M. Philippe Mouiller, président. - Notre ordre du jour appelle l'examen du rapport de Patricia Demas et l'élaboration du texte de la commission sur la proposition de loi, adoptée par l'Assemblée nationale après engagement de la procédure accélérée, facilitant l'exercice en France des médecins diplômés au Royaume-Uni ayant débuté leurs études avant le Brexit, déposée par le député Vincent Caure. Cette proposition de loi est inscrite à l'ordre du jour des travaux du Sénat du mardi 31 mars.
Mme Patricia Demas, rapporteure. - Si le Brexit a été une déflagration politique, il a également pour conséquence un certain nombre d'imbroglios administratifs et juridiques. Ce qui était simple est devenu complexe et ce sont les individus qui en pâtissent.
Avant le Brexit, les diplômes de médecine britanniques bénéficiaient de la directive de 2005 sur la reconnaissance mutuelle des diplômes au sein de l'Union européenne. Cette directive, applicable à l'Espace économique européen (EEE) et à la Suisse, reposait sur trois piliers : une harmonisation des formations médicales, un régime de reconnaissance automatique pour les diplômes conformes à cette directive et un régime général de reconnaissance pour les diplômes ne répondant pas pleinement aux exigences de la directive.

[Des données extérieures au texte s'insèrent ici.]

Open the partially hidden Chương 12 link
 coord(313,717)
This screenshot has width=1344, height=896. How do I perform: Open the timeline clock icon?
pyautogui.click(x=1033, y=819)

Concrètement, un médecin européen peut exercer en France s'il est titulaire d'un diplôme reconnu, c'est-à-dire conforme à la directive et figurant sur l'arrêté ministériel listant les diplômes acceptés. À l'inverse, si son diplôme n'est pas reconnu, il doit passer par une procédure individuelle, dite « Hocsman » ou « Dreessen », incluant éventuellement un stage d'adaptation ou une épreuve d'aptitude.
Aujourd'hui, les diplômes britanniques ne bénéficient plus de ces régimes de reconnaissance. La quasi-totalité des médecins britanniques doivent suivre la procédure des praticiens à diplôme hors Union européenne (Padhue), tout comme les ressortissants français et d'un État membre de l'Union européenne, d'un autre État partie à l'accord sur l'Espace économique européenne (EEE) ou de la Suisse ayant fini leurs études au Royaume-Uni après le Brexit.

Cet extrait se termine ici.